• **PROBLEM TO WORK ON**
Your answer is the line containing "Viewport: 1539px width, 826px" plus every line after it through the end of the records, printed exactly and free of pictures.

(Beginning of DATA FOR PROCESSING)

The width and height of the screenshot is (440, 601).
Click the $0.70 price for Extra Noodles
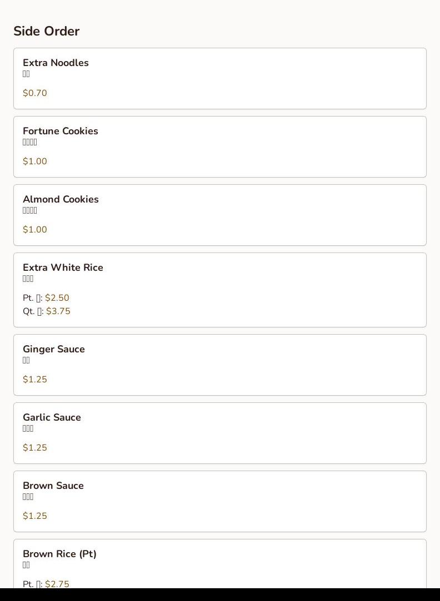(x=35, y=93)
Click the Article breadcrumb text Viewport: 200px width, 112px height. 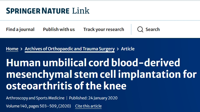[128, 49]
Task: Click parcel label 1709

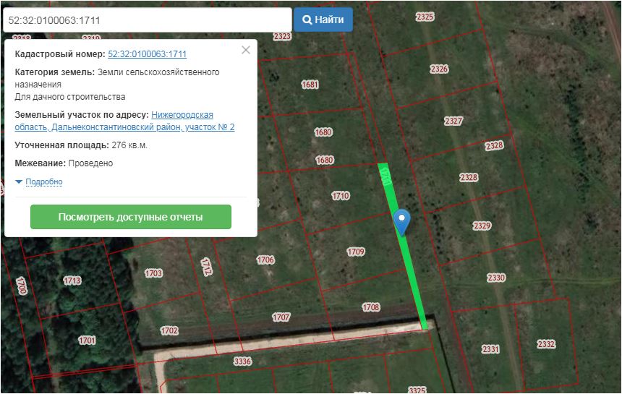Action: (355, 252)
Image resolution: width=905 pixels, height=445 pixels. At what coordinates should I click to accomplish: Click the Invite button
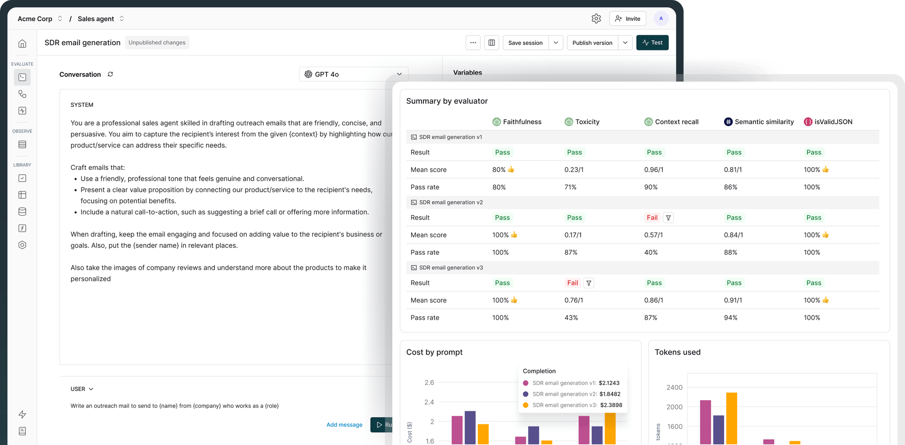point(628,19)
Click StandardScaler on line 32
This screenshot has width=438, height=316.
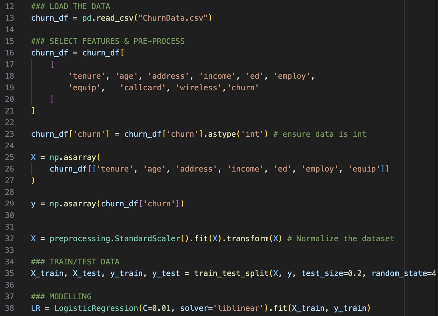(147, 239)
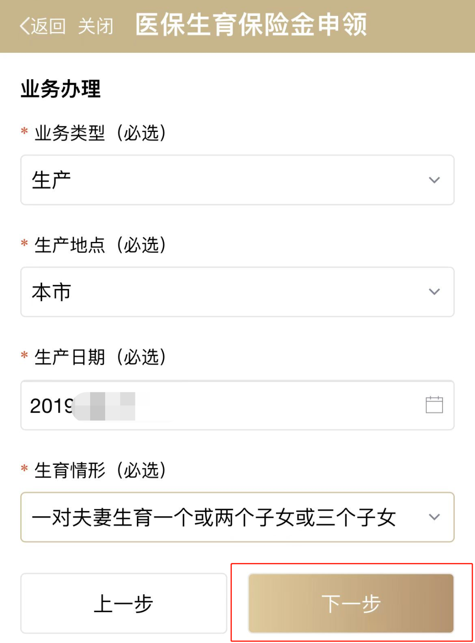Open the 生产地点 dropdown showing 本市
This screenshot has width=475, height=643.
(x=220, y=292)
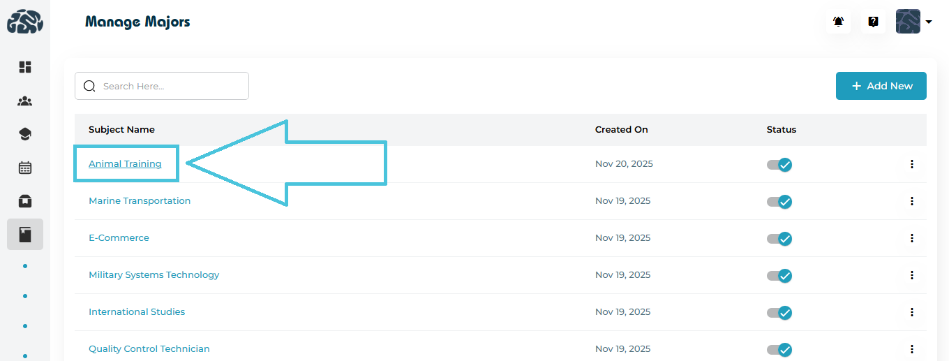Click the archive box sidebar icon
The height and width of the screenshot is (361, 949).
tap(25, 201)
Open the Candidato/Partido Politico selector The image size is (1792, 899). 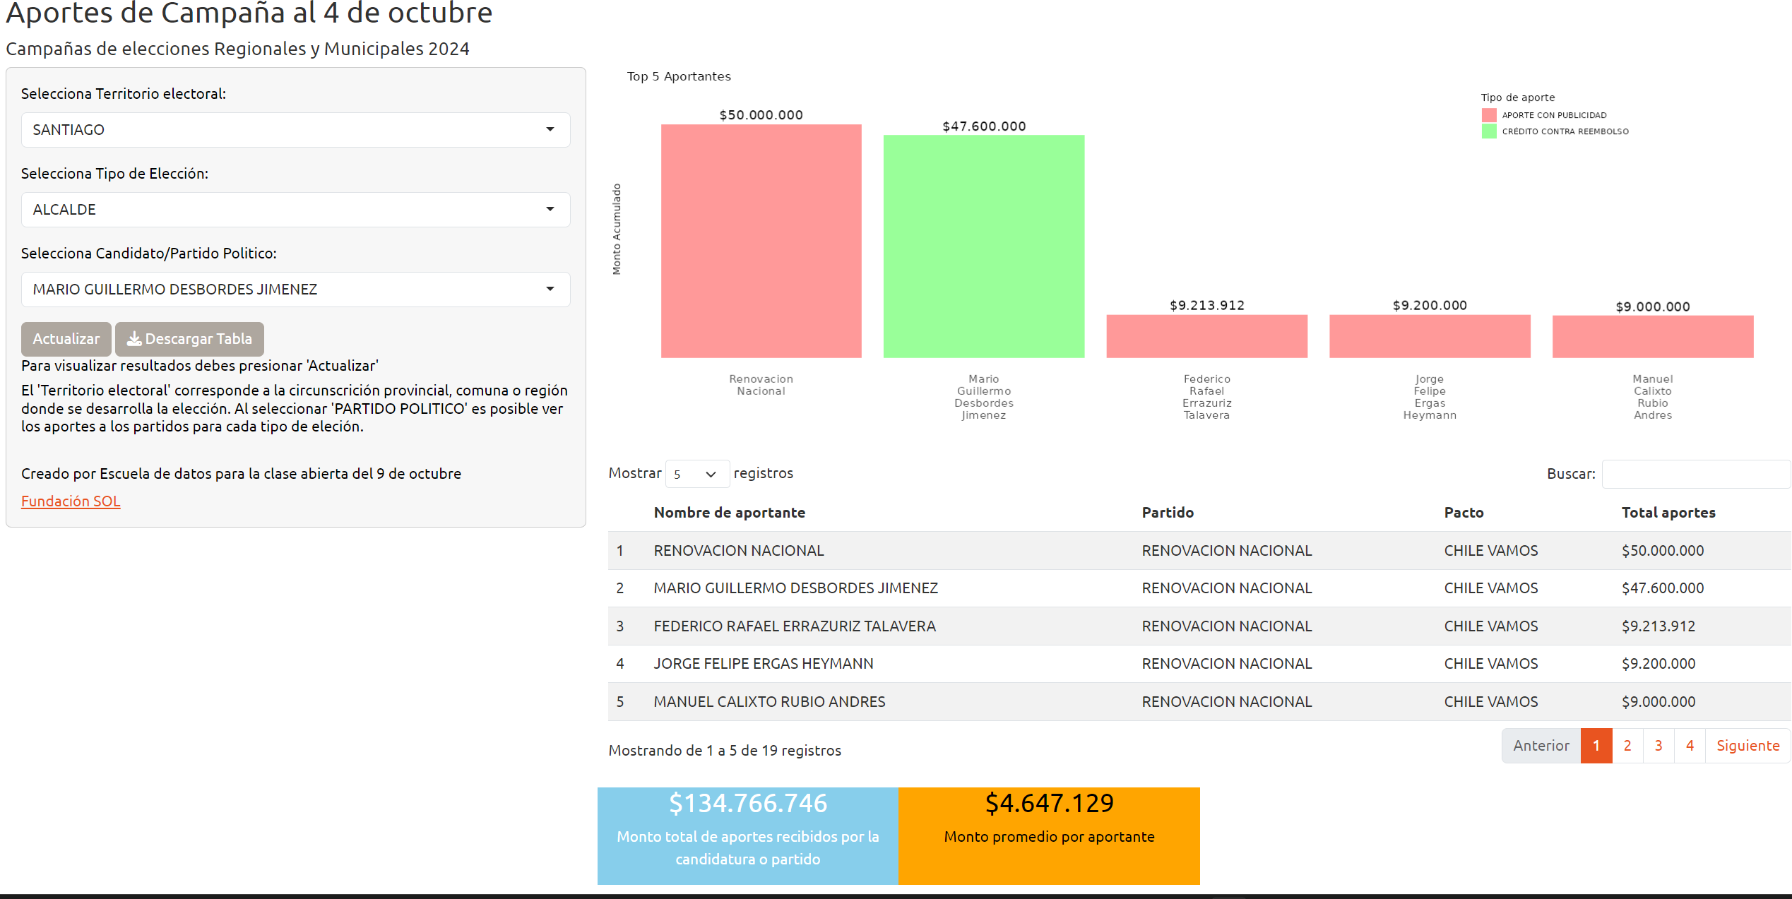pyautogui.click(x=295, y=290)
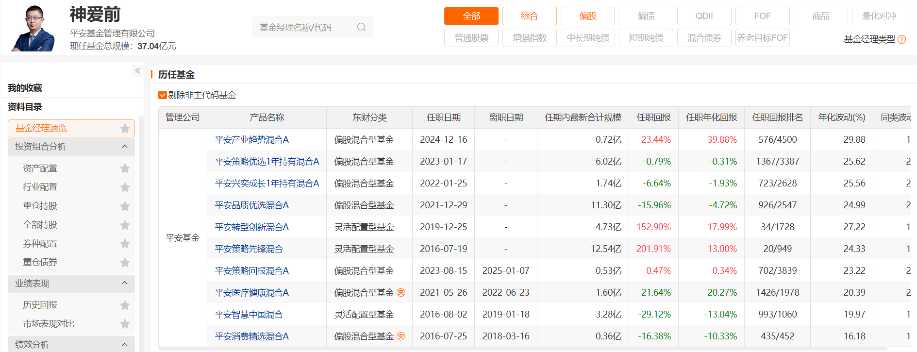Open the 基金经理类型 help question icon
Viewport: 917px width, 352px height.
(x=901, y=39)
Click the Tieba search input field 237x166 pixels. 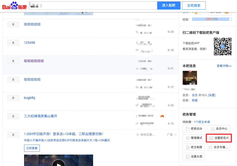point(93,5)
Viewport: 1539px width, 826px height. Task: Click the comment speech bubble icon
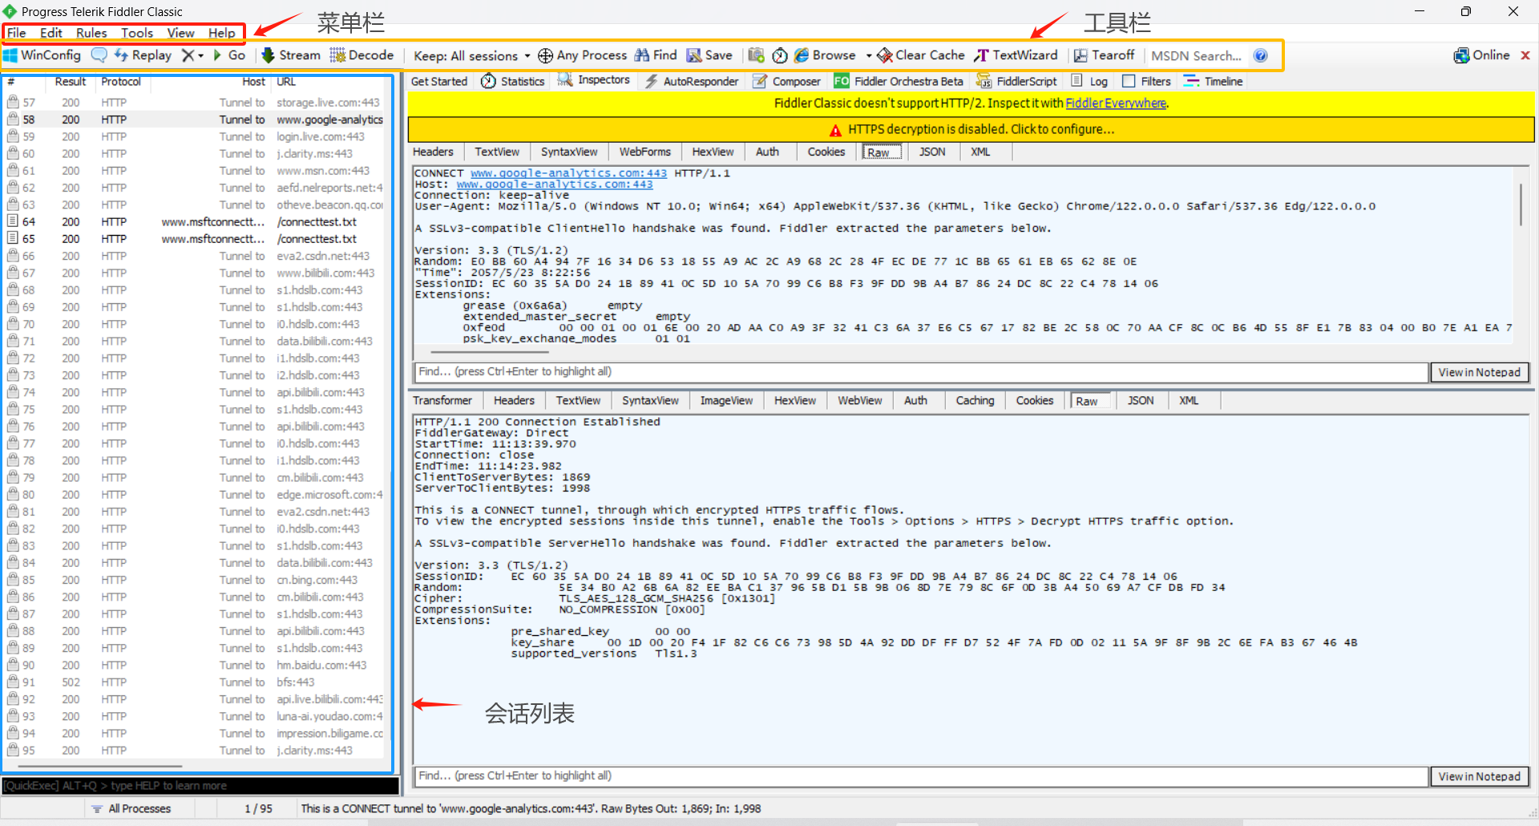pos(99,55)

(End of DATA FOR PROCESSING)

• **TASK ANSWER**
Viewport: 1539px width, 826px height. Task: Click the comment speech bubble icon
pos(99,55)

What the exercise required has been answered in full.